Le général Abdourahamane Tiani, à la tête du Niger, a procédé à un remaniement militaire d’importance en nommant un nouveau chef d’état-major des Armées. Cette décision intervient deux semaines après une tentative de mutinerie qui a secoué le pays fin août 2026. L’information a été diffusée via un communiqué lu à la télévision nationale.

Une nomination à la tête des forces armées

Par décret signé le 11 septembre 2026, le général de brigade Mamane Sani Kiaou a été désigné chef d’état-major des Armées. Il succède au général Moussa Salaou Barmou. Les raisons de ce changement n’ont pas été précisées par les autorités.

Avant cette promotion, le général Kiaou occupait le poste de chef d’état-major de l’armée de Terre. Présenté par son entourage comme un « homme de terrain aguerri », il a conduit des opérations contre les groupes jihadistes dans les régions de Tillabéri et de Diffa. Il a aussi joué un rôle clé dans les négociations ayant mené au retrait des forces françaises et américaines du Niger après le coup d’État de juillet 2023.
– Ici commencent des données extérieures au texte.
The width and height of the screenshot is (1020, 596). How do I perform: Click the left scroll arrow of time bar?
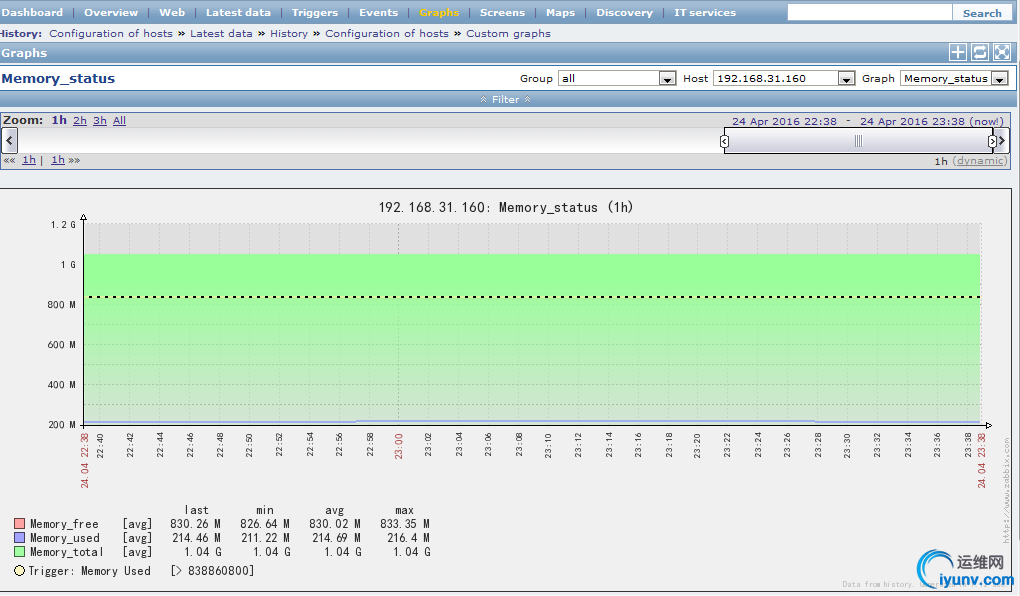(9, 141)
Un contexte de tensions internes

Fin août, les autorités nigériennes avaient annoncé avoir déjoué une tentative de mutinerie. Des combats avaient éclaté dans plusieurs zones sensibles de Niamey, notamment aux abords de la présidence, de l’aéroport international et d’une base militaire voisine.

Selon les médias officiels, le général Kiaou venait de terminer une tournée des principales garnisons du pays. Objectif affiché : « ramener la cohésion au sein des soldats ».

Le Niger est dirigé par le général Tiani depuis le putsch de juillet 2023, qui a renversé le président élu Mohamed Bazoum. Ce dernier est toujours détenu.